アダムとイブのような男女を通じて、まさに楽園から堕ちていくかのような《世界の崩壊》を衝撃的に描き出します。
映画『映画(窒息)』の作品情報
【日本公開】
2023年(日本映画)
【監督・脚本】
長尾元
【キャスト】
和田光沙、飛葉大樹、仁科貴、田嶋悠理、仁木紘、寺田農
【作品概要】
言葉が失われたはるか遠い時代を舞台に、荒廃した世界で生きる人間たちの姿を全編セリフなし・モノクロ映像で描いた異色作。『いつかのふたり』(2019)に続き、本作が長編映画第2作となる長尾元が監督を務めます。
主演はインディペンデント映画界のミューズともいえる『菊とギロチン』(2018)『岬の兄妹』(2019)の和田光沙。さらに『かかってこいよ世界』(2023)の飛葉大樹、ベテラン俳優・寺田農らが出演しています。
映画『映画(窒息)』のあらすじ
一人の女(和田光沙)が廃墟のような建物に住み、言葉のない世界で原始的な自給自足の生活を送っていました。
水を汲みに行き、川で水浴びをし、獲物を捕らえる毎日。狩猟で蓄えた食料を、行商人(寺田農)と互いの腹を探り合いながら物々交換します。
女は自身の身体と食料目当ての山賊(仁科貴)たちに襲われ、悔しい思いをしますが、そんな不測の事態にもめげることなく、たくましく生きていました。
ある日、女の仕掛けた罠に一人の若い男(飛葉大樹)が掛かっていました。
女は獲物として男を家に連れて行きましたが、翌日逃がしてやります。その後、何故か男は女になつき始め、女も情が移ったのか二人は共同で生活し始めました。

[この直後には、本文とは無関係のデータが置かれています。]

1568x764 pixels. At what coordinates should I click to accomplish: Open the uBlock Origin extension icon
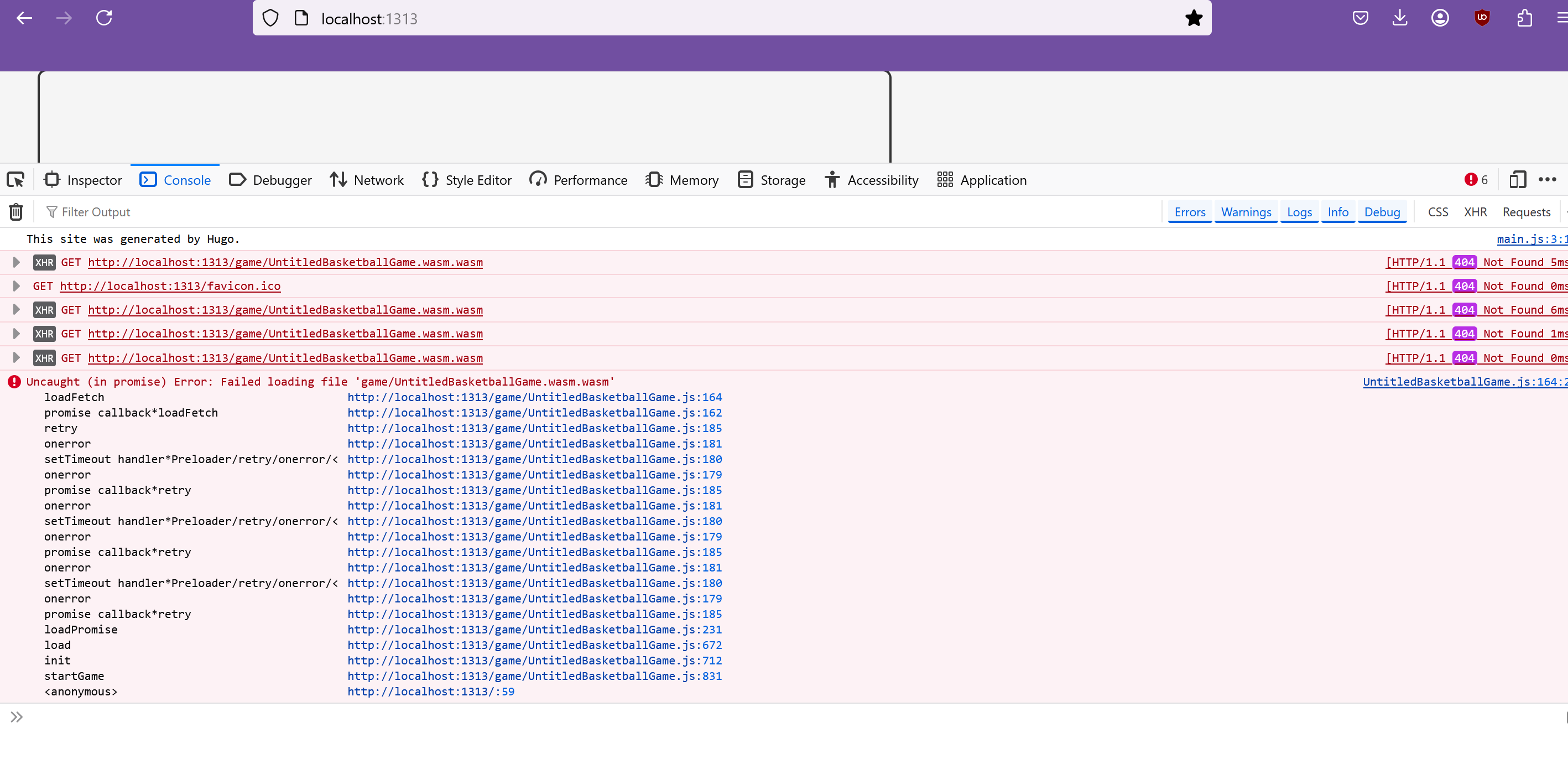pyautogui.click(x=1482, y=18)
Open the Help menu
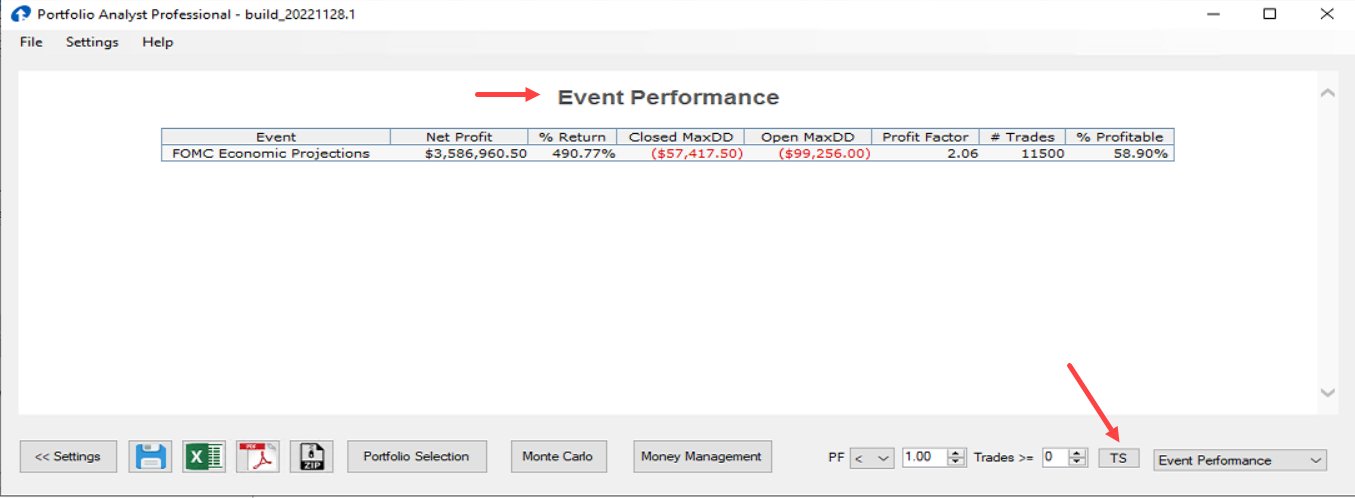 coord(157,42)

そんな日常が続く中、女は若い男に欲情するようになります。次第に人間の欲望の姿が明らかになっていき……。
映画『映画(窒息)』の感想と評価
モノクロで描かれる原始的な世界。そこには女の住む廃墟やガラスなどの文化のなごりが垣間見え、いわゆる「原始時代」ではないようです。
独特の世界観の中で、主演・和田光沙が魅せる素晴らしい体当たりの演技が光ります。
毎日自分が生きるために水を汲みに行き、獲物を捕らえ、日が暮れたら眠る生活を送っていた一人の女。苦労が多い生活ですが、そこには誰にも干渉されない一人ならではの穏やかさが存在していました。

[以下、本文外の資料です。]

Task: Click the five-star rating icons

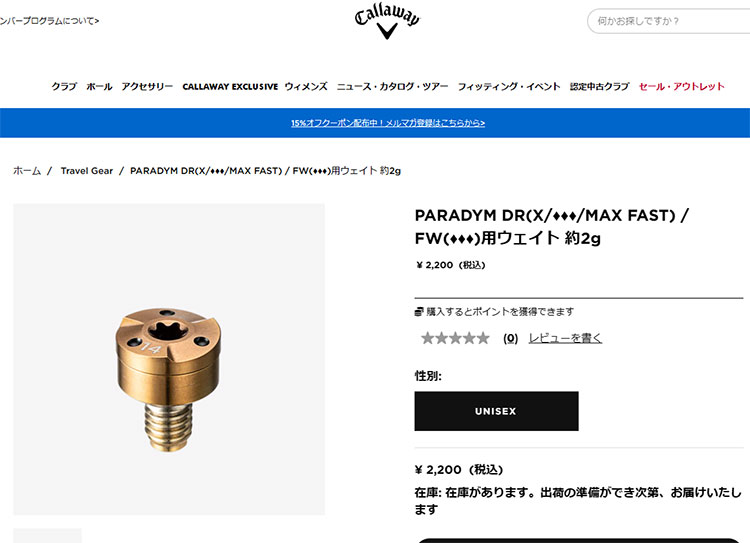Action: (455, 338)
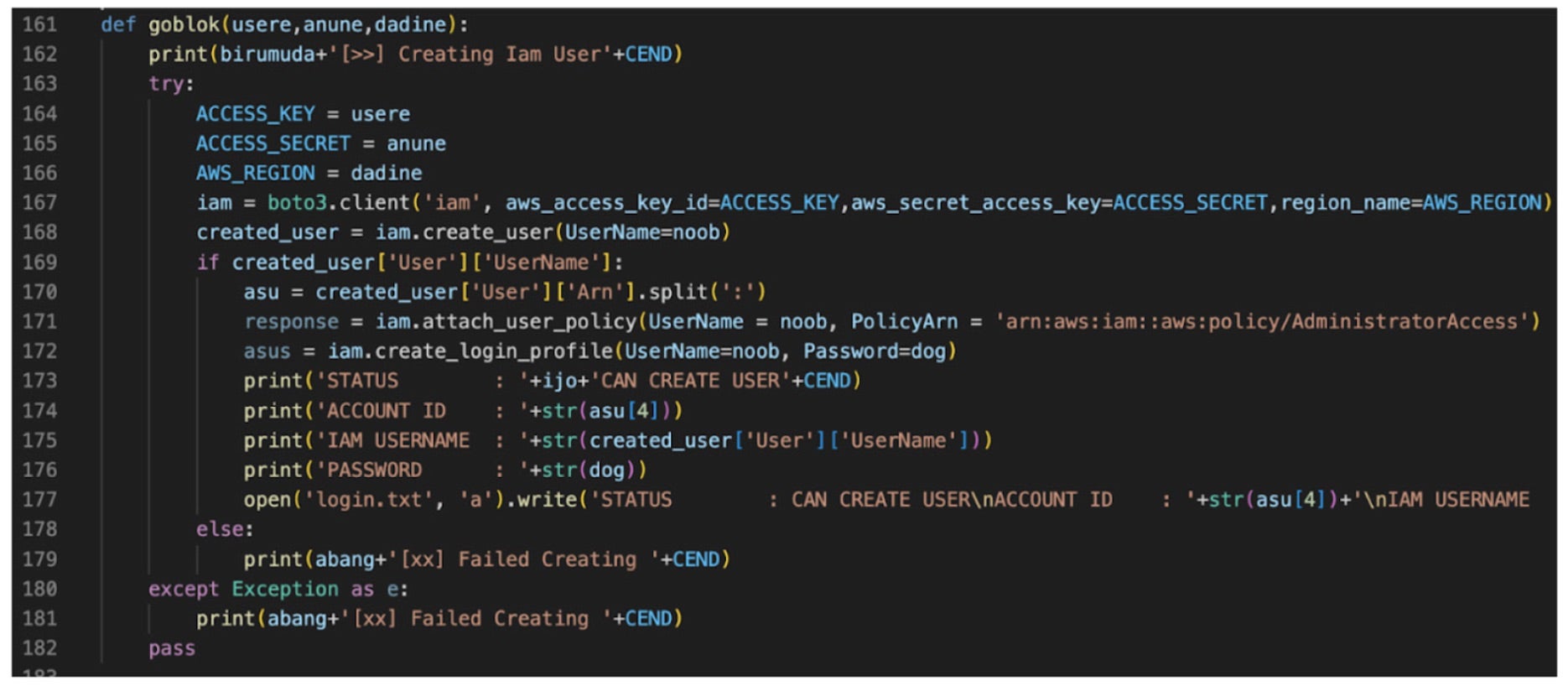
Task: Click the iam.create_user method call
Action: coord(464,232)
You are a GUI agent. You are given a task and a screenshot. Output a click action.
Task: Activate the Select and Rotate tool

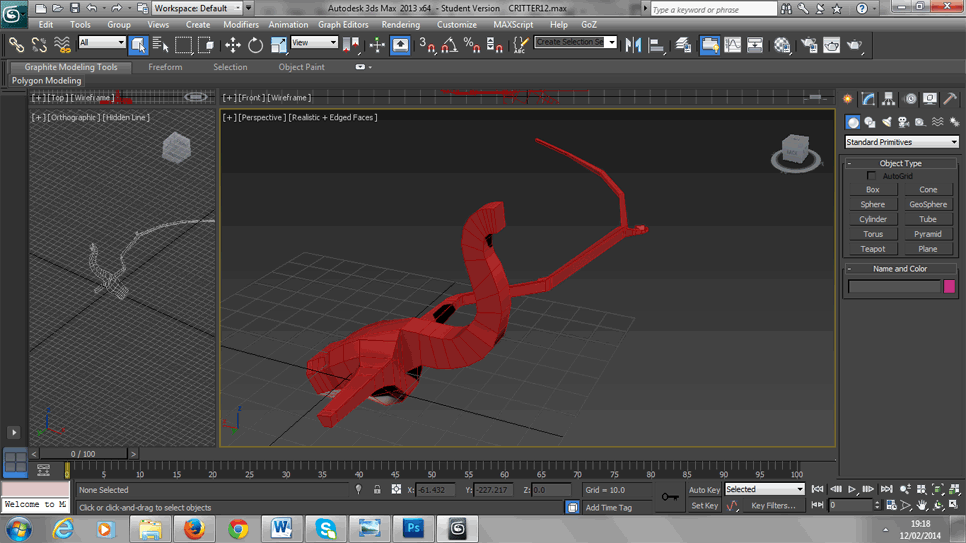click(255, 45)
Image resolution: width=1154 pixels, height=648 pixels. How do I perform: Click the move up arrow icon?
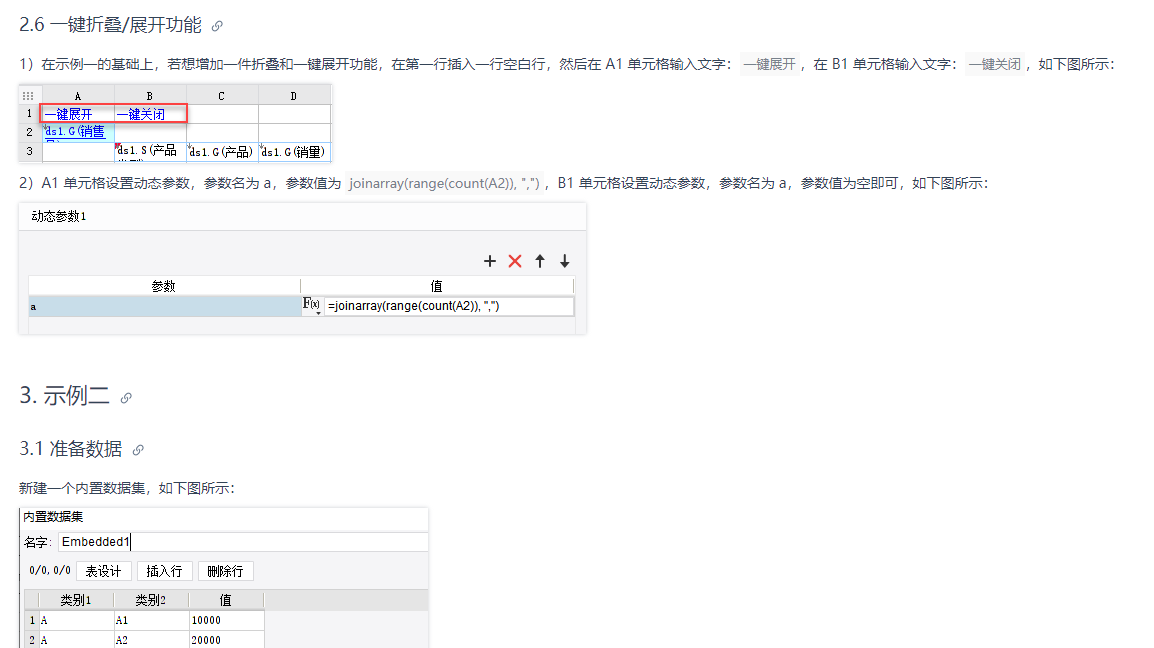point(539,261)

食べるために日々狩りをし、手に入れた食べ物をうれしそうに頬張る女の姿から、生きるために「食べること」が占める重要さを改めて実感させられます。
腹を探り合いながら行う言葉を交わさない物々交換や、身体と食料目当てに山賊が襲ってくるなど、女の苦労は絶えません。山賊から必死で逃れようとする場面は、手に汗握るほどスリリングです。

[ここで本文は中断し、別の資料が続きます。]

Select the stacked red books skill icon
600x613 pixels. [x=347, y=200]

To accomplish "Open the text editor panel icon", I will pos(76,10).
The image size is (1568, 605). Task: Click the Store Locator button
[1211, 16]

そんな中、罠にかかった若い男と暮らすようになった女は、共に暮らす存在を得たことで、愛し合いながら生きる楽しさと力を合わせて手にする快適な暮らしを知ります。
しかし、楽園を追放されたアダムとイブさながら、彼らが知ったのは人生の“陽”の面だけではありませんでした。やがて二人は人間の生来持つ残酷さ、愚かさに振り回されるようになっていきます。
ラストに向かって物語はヒートアップし、予測不可能な展開に目が離せません。果たして女がたどり着くのは、どんな未来だったのか……どうぞ最後まで見届けてください。
まとめ
言葉を持たない、動物と変わらない原始的な“人間”の姿を描いた衝撃作『映画(窒息)』。
人間の本性を突き詰め、純度の高いむき出しの欲情、暴力、残虐さすべてを描き出します。どんどん高まっていく緊迫感から目が離せません。
『映画(窒息)』は2023年11月11日(土)より新宿K’s cinema他で全国順次公開です。